Nor can these provisions be justified solely on the desire to encourage doctors to address these issues. End-of-life discussions have become routine in medical practice. Many hospitals have programs to promote discussion of “do not resuscitate” orders when patients face life-threatening illnesses, often right on admission to the hospital. Some states, including New York, have passed laws mandating that these discussions take place.
That gets to the problem. By including such specific criteria for when doctors should be reimbursed for providing this kind of counseling, Congress is expressing its values not only for when these “end of life” discussions should occur, but what medical conditions should trigger them. A severe head injury? Admission to a nursing home? Seemingly terminal cancer? All would qualify as “end-of-life” scenarios under the House legislation, notwithstanding the nuances of a particular clinical circumstance. This sort of legislative text doesn’t live in isolation. It is an expression of Congressional intent, and will become a map for future legislation and regulation for what defines an “end-of-life” medical scenario.
Congress didn’t need to include this sort of specificity. It didn’t need to wade into the waters of defining when death is near. Congress could have simply drafted a provision to enable doctors to bill for this kind of counseling, regardless of the clinical scenarios, rather than continue billing for this time under other, less specific Medicare codes such as “extended face time.” By including specific clinical circumstances that should trigger reimbursement for these discussions, and dictating how frequently this counseling should occur, Congress is making judgments about when it believes life is near its end.

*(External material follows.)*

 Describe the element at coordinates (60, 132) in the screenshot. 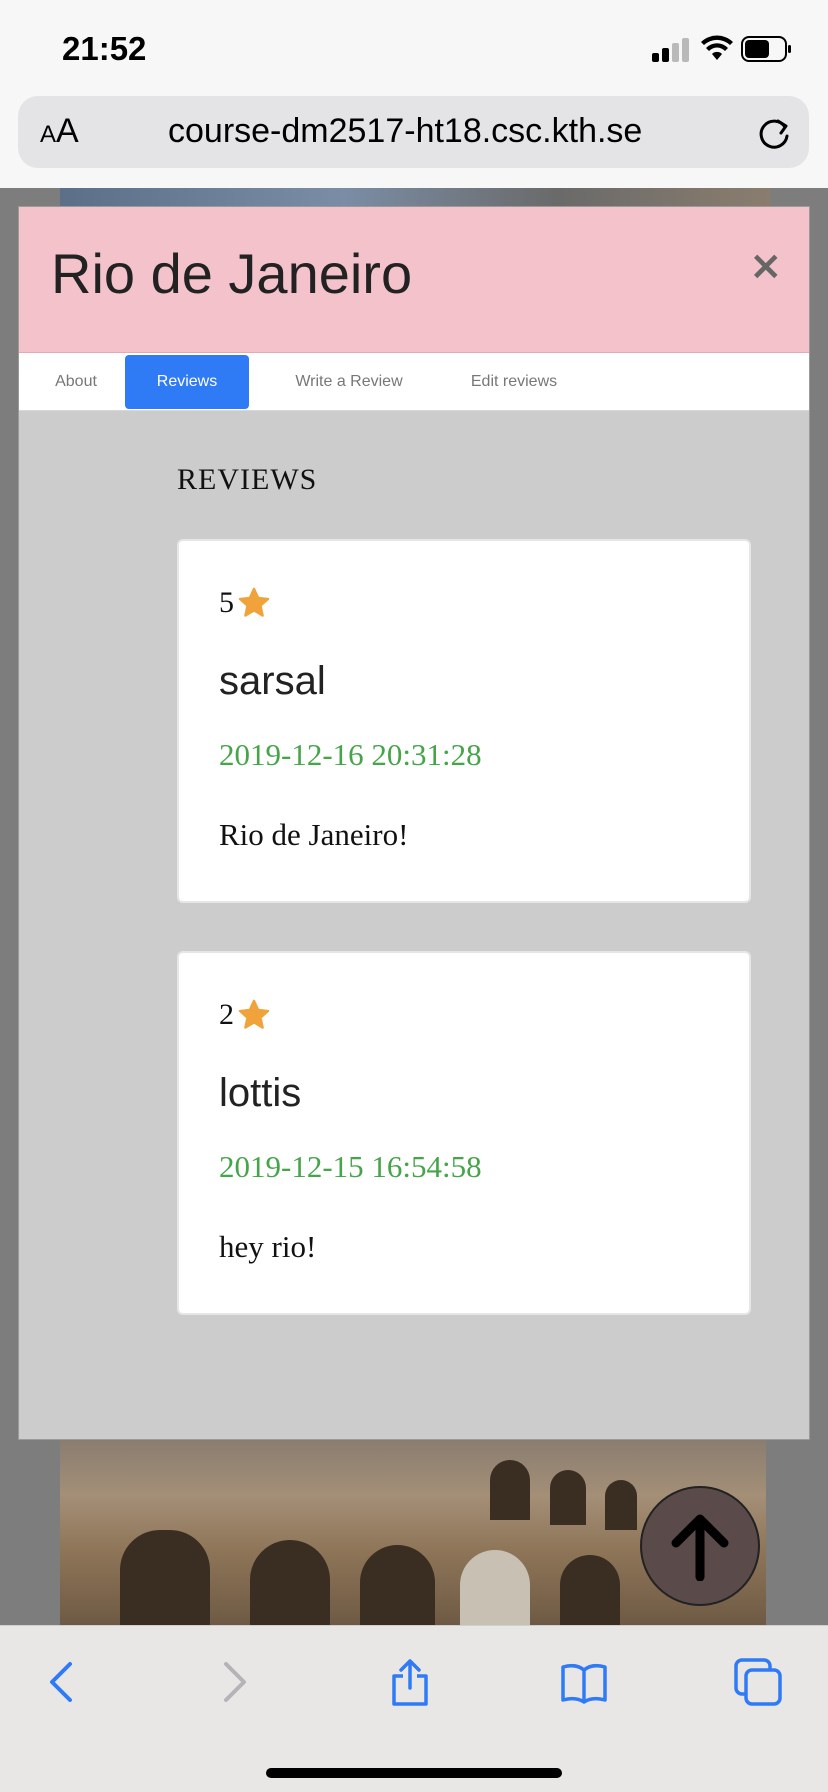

Ironically, this specificity may actually have the unintended consequence of discouraging these sorts of discussions. By laying out so many prescriptive hoops and clinical circumstances for when these discussions ought to occur, some doctors may judge that their patients don’t meet the regulatory specifications of the new Medicare billing codes.
So why did Congress feel compelled to lay out its clinical judgment in legislation? It’s trying to direct doctors through the only tool readily available–its power of the purse. This is crude, clumsy, and ultimately corrupting to both the practice of medicine and the local conventions and personal preferences that drive these kinds of difficult clinical decisions. It’s a leitmotif for what’s to come as Washington assumes more control over health care choices.
Scott Gottlieb is a resident fellow at AEI.